INSTRUCTION A: According to the passage on C pointers, why should readers pay a little more attention in this chapter?
INSTRUCTION B: Decide whether each statement agrees with the passage on C pointers, answering yes or no and quoting the words that settle it: (i) The address of 'a' is the same on every computer. (ii) The declaration shown assigns the value 44 to 'a'. (iii) When 'a' is declared, it is given a memory location.
INSTRUCTION C: Output the part of the passage on C pointers starting with "We will discuss" and going on through "of 'a' is stored.".

**** ARTICLE

We will discuss pointers here. Playing with pointers in C is really fun but pay a little more attention in this chapter because pointers are considered to be the toughest part of the C.

Now, let's again have a look at the declaration

int a= 44;

As we have already seen, it is like

44
a

Now let's go to the undiscussed part. As we all know that when we declare 'a', it is given a memory location and the value of 'a' is stored in that memory location. In the world of programming, 'a' will also have an address. So, this address is the address of that memory location in which the value of 'a' is stored.

Address of 'a' is an integer which is something like 9562628. It will vary for every computer as per memory given to 'a' at that time.

********
**** SUPPLIED MATERIAL

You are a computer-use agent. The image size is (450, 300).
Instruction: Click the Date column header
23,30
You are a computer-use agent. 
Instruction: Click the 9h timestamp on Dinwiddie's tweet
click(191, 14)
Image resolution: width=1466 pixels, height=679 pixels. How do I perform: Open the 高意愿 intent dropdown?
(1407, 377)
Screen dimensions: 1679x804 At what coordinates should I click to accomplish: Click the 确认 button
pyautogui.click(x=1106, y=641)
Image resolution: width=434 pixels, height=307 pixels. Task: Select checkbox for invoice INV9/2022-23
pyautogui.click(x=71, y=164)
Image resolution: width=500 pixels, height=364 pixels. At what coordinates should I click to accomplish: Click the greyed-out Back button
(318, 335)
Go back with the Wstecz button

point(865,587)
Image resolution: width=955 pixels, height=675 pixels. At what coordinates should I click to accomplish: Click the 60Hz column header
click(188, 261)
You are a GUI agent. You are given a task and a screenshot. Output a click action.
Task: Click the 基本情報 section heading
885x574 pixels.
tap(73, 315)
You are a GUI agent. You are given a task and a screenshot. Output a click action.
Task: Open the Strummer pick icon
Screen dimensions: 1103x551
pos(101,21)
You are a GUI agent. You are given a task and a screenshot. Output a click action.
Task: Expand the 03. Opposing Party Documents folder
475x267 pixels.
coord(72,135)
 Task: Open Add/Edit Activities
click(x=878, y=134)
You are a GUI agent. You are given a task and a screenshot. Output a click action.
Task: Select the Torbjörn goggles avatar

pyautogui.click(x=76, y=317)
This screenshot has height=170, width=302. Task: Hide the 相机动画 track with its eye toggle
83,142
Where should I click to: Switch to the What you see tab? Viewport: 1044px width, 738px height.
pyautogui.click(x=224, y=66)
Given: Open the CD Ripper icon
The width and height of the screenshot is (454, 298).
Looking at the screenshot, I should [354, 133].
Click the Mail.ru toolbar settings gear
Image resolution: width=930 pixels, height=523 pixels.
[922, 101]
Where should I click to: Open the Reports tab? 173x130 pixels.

********

WRITTEN RESPONSE A: Pointers are considered to be the toughest part of C.

WRITTEN RESPONSE B:
(i) No: "It will vary for every computer as per memory given to 'a' at that time."
(ii) Yes: "int a= 44;"
(iii) Yes: "when we declare 'a', it is given a memory location"

WRITTEN RESPONSE C:
We will discuss pointers here. Playing with pointers in C is really fun but pay a little more attention in this chapter because pointers are considered to be the toughest part of the C.

Now, let's again have a look at the declaration

int a= 44;

As we have already seen, it is like

44
a

Now let's go to the undiscussed part. As we all know that when we declare 'a', it is given a memory location and the value of 'a' is stored in that memory location. In the world of programming, 'a' will also have an address. So, this address is the address of that memory location in which the value of 'a' is stored.